Anticipating that his call for less immigration might provoke protests from the immigrant community, Churchill was careful to note that he is among the third generation of a family that moved to Nova Scotia from Lebanon.
“I know the value of immigration, the importance of it to our province. We have been built on the backs of an immigrant population. But we just need to do it in a responsible way.”
The Liberal leader said Tim Houston’s Tories, who are seeking a second term in office, have made a mistake by exceeding immigration targets set by the province’s Department of Labour and Immigration. Churchill said a Liberal government would abide by the department’s targets.
In the most recent fiscal year, the government welcomed almost 12,000 immigrants through its nominee program, exceeding the department’s limit by more than 4,000, he said. The numbers aren’t huge, but the increase won’t help ease the province’s shortages in housing and doctors, and the increased strain on its infrastructure, including roads, schools and cellphone networks, Churchill said.
“(The Immigration Department) has done the hard work on this,” he said. “They know where the labour gaps are, and they know what growth is sustainable.”
In response, Houston said his commitment to double the population was a “stretch goal.” And he said the province had long struggled with a declining population before that trend was recently reversed.
“The only immigration that can come into this province at this time is if they are a skilled trade worker or a health-care worker,” Houston said. “The population has grown by two per cent a year, actually quite similar growth to what we experienced under the Liberal government before us.”
Still, Houston said he’s heard Nova Scotians’ concerns about population growth, and he then pivoted to criticize Prime Minister Justin Trudeau for trying to send 6,000 asylum seekers to Nova Scotia, an assertion the federal government has denied.
Churchill said Houston’s claim about asylum seekers was shameful.
“It’s smoke and mirrors,” the Liberal leader said. “He is overshooting his own department’s numbers for sustainable population growth and yet he is trying to blame this on asylum seekers … who aren’t even here.”
In September, federal Immigration Minister Marc Miller said there is no plan to send any asylum seekers to the province without compensation or the consent of the premier. He said the 6,000 number was an “aspirational” figure based on models that reflect each province’s population.
In Halifax, NDP Leader Claudia Chender said it’s clear Nova Scotia needs more doctors, nurses and skilled trades people.
“Immigration has been and always will be a part of the Nova Scotia story, but we need to build as we grow,” Chender said. “This is why we have been pushing the Houston government to build more affordable housing.”

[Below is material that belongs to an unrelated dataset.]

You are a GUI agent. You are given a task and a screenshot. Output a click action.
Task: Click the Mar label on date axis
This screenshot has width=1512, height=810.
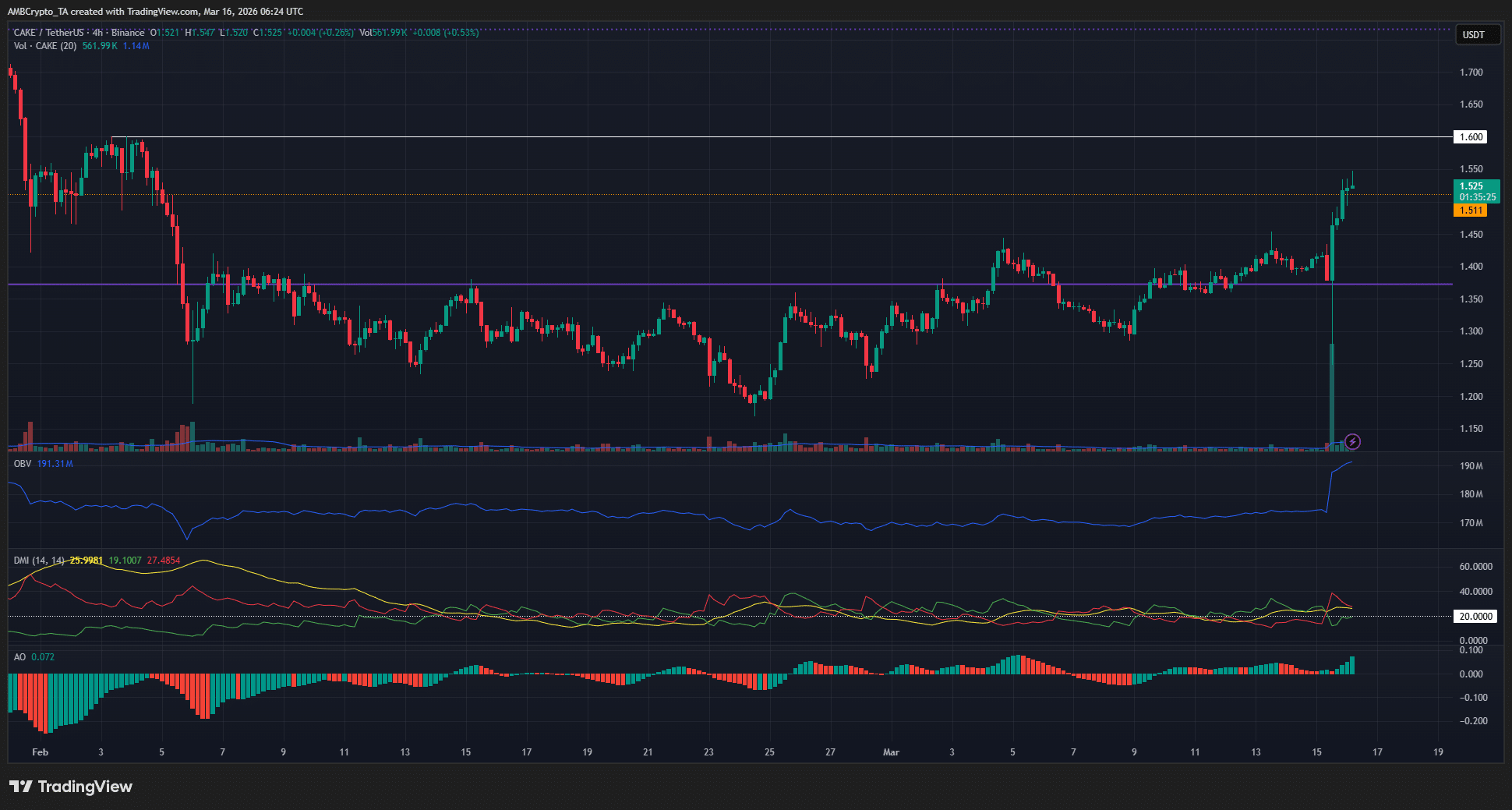point(891,752)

Chender was in a Halifax cafe on Thursday when she promised her party would remove the province’s portion of the harmonized sales tax from all grocery, cellphone and internet bills if elected to govern on Nov. 26. The tax would also be removed from the sale and installation of heat pumps.
“Our focus is on helping people to afford their lives,” Chender told reporters. “We know there are certain things that you can’t live without: food, internet and a phone …. So we know this will have the single biggest impact.”
The party estimates the measure would save the average Nova Scotia family about $1,300 a year.
“That’s a lot more than a one or two per cent HST cut,” Chender said, referring to the Progressive Conservative pledge to reduce the tax by one percentage point and the Liberal promise to trim it by two percentage points.
Elsewhere on the campaign trail, Houston announced that a Progressive Conservative government would make parking free at all Nova Scotia hospitals and health-care centres. The promise was also made by the Liberals in their election platform released Monday.
“Free parking may not seem like a big deal to some, but … the parking, especially for people working at the facilities, can add up to hundreds of dollars,” the premier told a news conference at his campaign headquarters in Halifax.